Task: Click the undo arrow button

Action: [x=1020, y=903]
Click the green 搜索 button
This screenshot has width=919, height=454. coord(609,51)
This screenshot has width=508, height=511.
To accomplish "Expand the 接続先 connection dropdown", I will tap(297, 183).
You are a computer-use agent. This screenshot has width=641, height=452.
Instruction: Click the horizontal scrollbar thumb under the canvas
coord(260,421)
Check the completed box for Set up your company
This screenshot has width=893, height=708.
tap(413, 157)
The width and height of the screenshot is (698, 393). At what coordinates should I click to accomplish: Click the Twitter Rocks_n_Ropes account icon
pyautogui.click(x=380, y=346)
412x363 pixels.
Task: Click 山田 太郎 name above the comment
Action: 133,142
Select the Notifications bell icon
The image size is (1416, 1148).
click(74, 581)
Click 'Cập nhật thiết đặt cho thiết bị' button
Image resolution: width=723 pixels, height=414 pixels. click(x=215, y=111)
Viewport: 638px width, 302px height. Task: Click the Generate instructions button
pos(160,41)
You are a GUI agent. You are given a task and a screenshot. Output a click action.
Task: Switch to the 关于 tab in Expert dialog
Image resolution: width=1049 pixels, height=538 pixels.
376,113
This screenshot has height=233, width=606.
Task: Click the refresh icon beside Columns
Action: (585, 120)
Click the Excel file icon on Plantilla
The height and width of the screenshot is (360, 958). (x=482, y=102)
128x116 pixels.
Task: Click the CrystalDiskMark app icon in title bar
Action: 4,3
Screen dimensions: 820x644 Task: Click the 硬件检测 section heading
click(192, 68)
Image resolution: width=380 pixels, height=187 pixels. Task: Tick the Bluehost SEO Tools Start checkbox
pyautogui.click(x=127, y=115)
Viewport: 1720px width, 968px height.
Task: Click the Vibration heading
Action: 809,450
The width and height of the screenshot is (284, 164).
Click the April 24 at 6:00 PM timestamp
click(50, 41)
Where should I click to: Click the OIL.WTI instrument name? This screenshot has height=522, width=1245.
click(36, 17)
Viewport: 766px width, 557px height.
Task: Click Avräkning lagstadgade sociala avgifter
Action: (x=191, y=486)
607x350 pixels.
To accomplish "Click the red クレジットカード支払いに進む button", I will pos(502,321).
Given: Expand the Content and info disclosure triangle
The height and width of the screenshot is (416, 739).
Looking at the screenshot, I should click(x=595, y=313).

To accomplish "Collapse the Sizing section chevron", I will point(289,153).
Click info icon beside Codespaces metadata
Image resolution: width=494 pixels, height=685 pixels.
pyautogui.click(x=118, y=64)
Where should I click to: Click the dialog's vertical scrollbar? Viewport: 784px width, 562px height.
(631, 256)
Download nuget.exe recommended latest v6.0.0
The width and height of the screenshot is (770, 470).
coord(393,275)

──────────────────────────────

**Your assignment:**
Would you copy out every line in the records that includes the string "agent"?

**Task answer:**
You are a computer-use agent. This screenshot has width=641, height=452.
You are a GUI agent. You are given a task and a screenshot. Output a click action.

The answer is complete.